Stattdessen sollte man sich auf die Pressefreiheit als das zurückbesinnen und als das wertschätzen, für das der Presse volksmündlich der Titel der ‚vierten Gewalt‘ zugeschrieben wird: Neben der Exekutive, Legislative und Judikative fungiert sie nicht nur als Informationsmedium zwischen Staatsapparaten und Bevölkerung, sondern auch als Sprachrohr in zwei Richtungen.

Diese bidirektionale Funktion des Journalismus ist es, die auch in Zukunft seinen gesellschaftlichen Wert ausmachen wird.

Die Bevölkerung wird nicht nur journalistisch informiert, sondern Medientätigkeit erhöht Transparenz und ermöglicht dadurch zugleich auch gesellschaftliche Partizipation und Kontrolle.

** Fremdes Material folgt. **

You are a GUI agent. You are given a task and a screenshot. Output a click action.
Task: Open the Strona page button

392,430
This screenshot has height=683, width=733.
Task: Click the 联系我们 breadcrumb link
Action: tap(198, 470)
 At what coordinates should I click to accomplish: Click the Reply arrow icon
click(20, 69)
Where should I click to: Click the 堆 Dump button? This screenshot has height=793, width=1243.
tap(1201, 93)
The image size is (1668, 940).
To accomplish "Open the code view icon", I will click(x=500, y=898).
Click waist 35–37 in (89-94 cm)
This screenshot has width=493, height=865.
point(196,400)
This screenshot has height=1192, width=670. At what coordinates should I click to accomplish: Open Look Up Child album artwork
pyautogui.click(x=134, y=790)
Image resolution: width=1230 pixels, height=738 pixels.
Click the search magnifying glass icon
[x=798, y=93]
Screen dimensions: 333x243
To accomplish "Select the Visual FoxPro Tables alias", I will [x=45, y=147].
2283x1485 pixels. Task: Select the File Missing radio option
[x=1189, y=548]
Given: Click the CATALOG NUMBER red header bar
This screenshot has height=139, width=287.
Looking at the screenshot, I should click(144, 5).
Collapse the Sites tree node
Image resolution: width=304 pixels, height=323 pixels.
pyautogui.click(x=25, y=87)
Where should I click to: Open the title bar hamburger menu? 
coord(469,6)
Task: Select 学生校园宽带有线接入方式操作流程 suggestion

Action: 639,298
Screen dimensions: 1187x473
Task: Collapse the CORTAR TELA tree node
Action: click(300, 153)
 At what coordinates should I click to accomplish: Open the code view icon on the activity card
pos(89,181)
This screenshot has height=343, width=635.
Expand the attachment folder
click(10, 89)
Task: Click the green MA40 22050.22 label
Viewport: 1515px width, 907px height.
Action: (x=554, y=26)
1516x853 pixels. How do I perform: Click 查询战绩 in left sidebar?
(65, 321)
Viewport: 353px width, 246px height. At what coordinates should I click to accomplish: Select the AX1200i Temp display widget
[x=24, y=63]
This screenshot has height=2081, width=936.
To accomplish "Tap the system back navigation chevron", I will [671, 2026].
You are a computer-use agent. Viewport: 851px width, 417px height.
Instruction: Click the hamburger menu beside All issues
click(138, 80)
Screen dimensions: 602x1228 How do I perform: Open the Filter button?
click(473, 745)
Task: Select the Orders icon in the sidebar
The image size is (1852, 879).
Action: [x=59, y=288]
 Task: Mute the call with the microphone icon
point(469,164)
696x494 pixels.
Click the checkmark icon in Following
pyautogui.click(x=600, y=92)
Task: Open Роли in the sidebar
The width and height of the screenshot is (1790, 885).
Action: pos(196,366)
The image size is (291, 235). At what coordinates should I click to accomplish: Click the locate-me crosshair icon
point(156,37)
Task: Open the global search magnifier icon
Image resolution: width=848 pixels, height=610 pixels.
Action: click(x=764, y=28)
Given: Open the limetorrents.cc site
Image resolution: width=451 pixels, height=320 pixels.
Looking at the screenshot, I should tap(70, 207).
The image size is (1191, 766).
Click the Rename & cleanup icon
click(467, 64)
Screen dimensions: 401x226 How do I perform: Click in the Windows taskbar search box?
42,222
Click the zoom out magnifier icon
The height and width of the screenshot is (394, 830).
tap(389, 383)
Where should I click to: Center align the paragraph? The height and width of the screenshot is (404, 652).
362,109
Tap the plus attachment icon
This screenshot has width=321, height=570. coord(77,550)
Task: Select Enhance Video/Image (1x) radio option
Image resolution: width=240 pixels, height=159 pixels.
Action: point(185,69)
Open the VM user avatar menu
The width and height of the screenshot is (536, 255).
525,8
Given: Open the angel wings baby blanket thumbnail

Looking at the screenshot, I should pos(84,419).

Die Medien fühlen den Politikern „auf den Zahn“ und erzeugen öffentlich Druck: Sie setzen dem politischen Profil der betreffenden Person ein mediales Profil hinzu bzw. entgegen und können auf diese Weise als wichtiges Korrektiv wirken, besonders in Fragen des ethischen Verhaltens. Allseits bekannte Protagonisten für derartige mediengestützte ethische Korrektivfunktionen sind etwa der US-amerikanische Whistleblower Edward Snowden in Bezug auf die NSA-Affäre sowie der Gründer der Enthüllungsplattform WikiLeaks Julian Assange. Nicht nur der Aufschrei seitens der Bevölkerung als Reaktion auf die enthüllten Informationen zeigt hier, was die besondere Aufgabe des Journalismus ausmacht - das Aufklären der Bevölkerung - sondern vor allem der Aufschrei seitens der Regierungen: Der Journalismus hat die Macht, ethische Verstöße und Fehlverhalten der Politiker aufzudecken und diese damit öffentlich zu konfrontieren. Er ist somit in seiner Funktion unentbehrlich und unersetzbar für die Demokratie, denn er hebt die hierarchische Struktur von unten her auf, indem er sich den Machthabern als Anwalt im Interesse der Bevölkerung entgegensetzt.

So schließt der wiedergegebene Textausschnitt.